How? As negotiation literature has often claimed, any parties involved in a negotiation need incentives to sit at the table. FARC can offer the government a cease-fire, which is nonetheless necessary to allow for successful dialogue. The government can offer FARC secure spaces to engage in dialogue, as well as a willingness to approach the application of the law with the flexibility necessary in order to successfully reinstate criminals into lawful civil society.

More so, it might be helpful to begin not with formal negotiation, but rather with the idea of engaging in dialogue. The latter option suggests a nature of conversation that is not necessarily binding, nor dependant on results, but rather one that allows for the creation of a space where the opposing parties can share their perception regarding the conflict, their priorities, and the requirements each would have to actually engage in a formal negotiation.

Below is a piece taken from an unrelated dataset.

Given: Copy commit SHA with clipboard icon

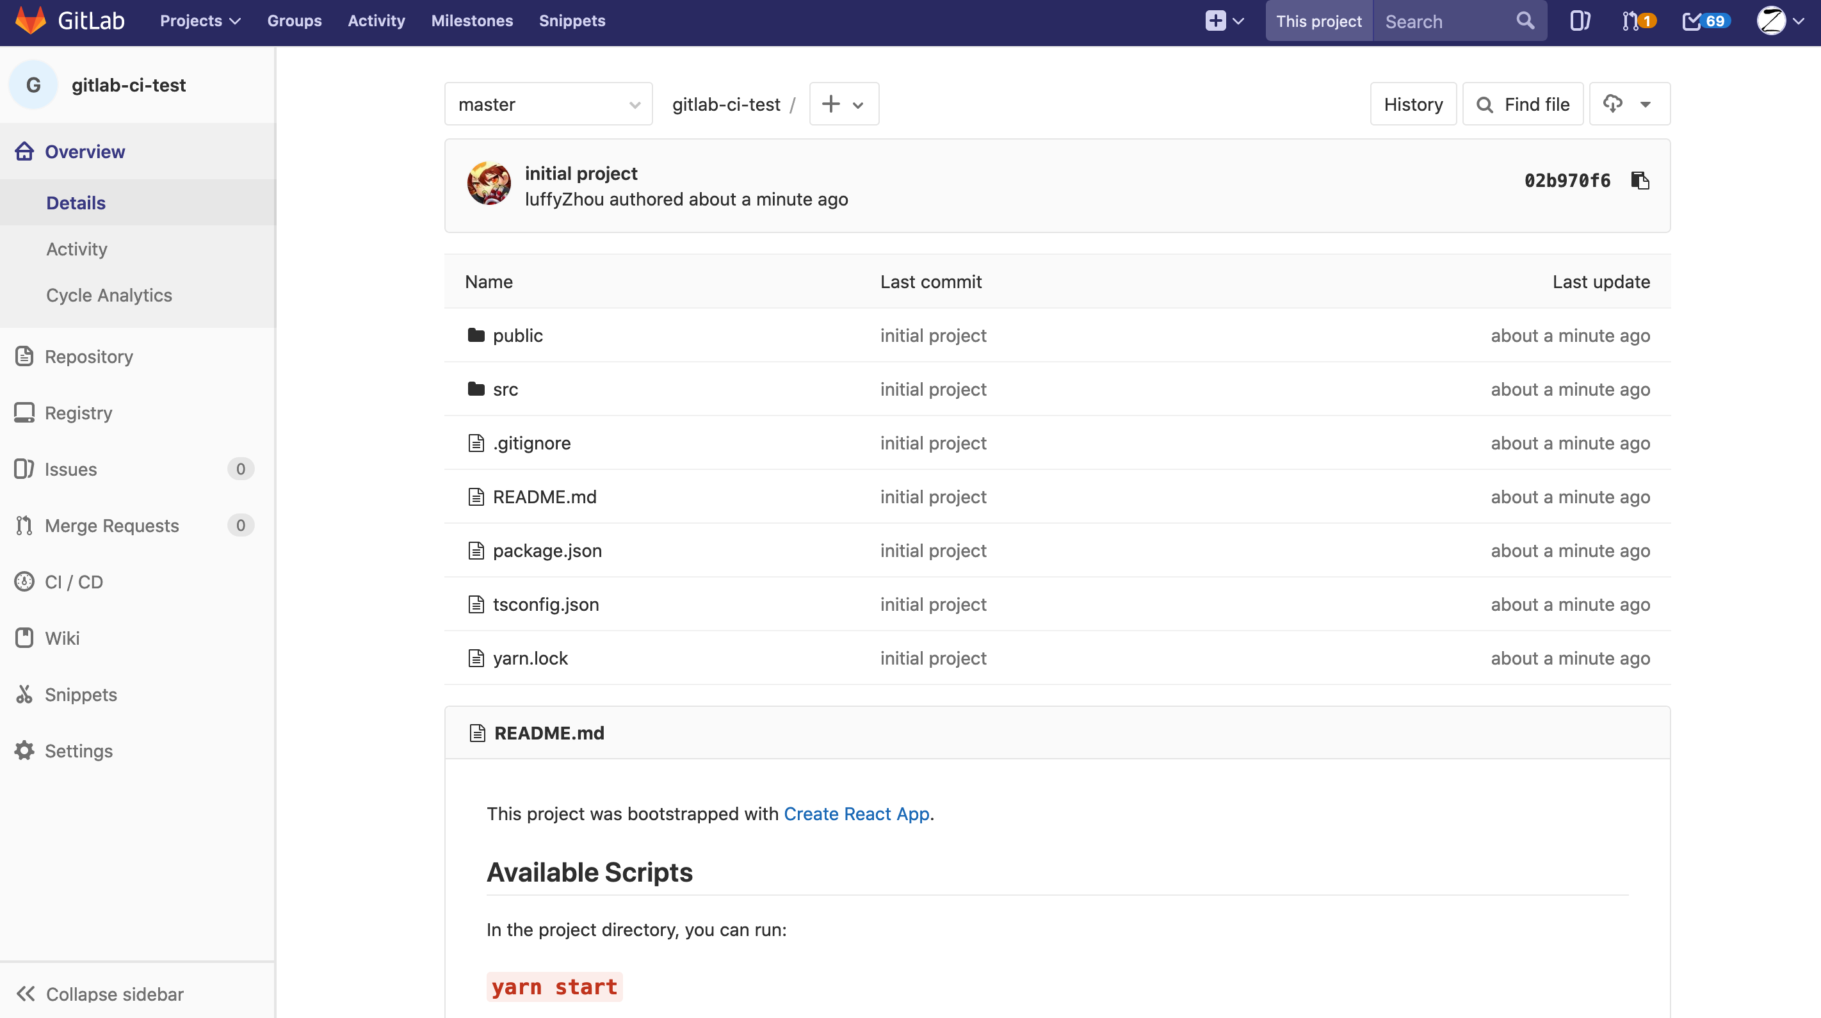Looking at the screenshot, I should click(x=1639, y=181).
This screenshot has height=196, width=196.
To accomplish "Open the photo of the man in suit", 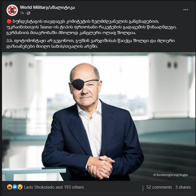I will (x=99, y=116).
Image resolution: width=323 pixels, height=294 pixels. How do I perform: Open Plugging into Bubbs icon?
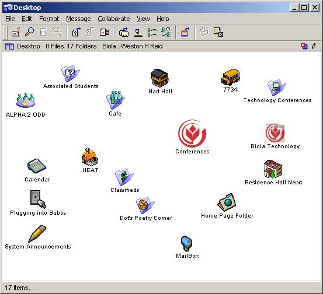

Dialogue also allows for setting rules, structures, and alternative solutions within the framework of formal negotiations.

Any models of dialogue should be mediated by a group of highly-trained specialists. The group should include representatives from both parties, who also receive training in mediation. Mediators need not give the illusion of neutrality, as such a state is pragmatically unachievable anyway, but they must be accepted as legitimate mediators by both parties.

Finally, there are different models for structured mediated dialogue that are explored widely in conflict resolution literature. Yet, the most helpful seems to be that of conflict circle processes, in which a mediated safe space is created. In this space participants can uninterruptedly talk about their grievances and their ideas. Processes such as the conflict circle model allow for representatives of the parties in conflict to go beyond simply expressing their positions, and into expressing the underlying interests. Recognizing the interests that drive people into conflict is a necessary first step towards establishment of formal negotiation, and eventual resolution.

Therefore, acknowledging that the armed conflict can only be resolved through dialogue, and that the opportunity for engaging in such dialogue has not been greater in years, it is time that FARC and the Uribe administration seek direct channels of communication that can result in the establishment of conflict circle models of dialogue where the conditions for a formal and well-structured negotiation can be mutually-agreed upon. Forty years of conflict seem long enough already.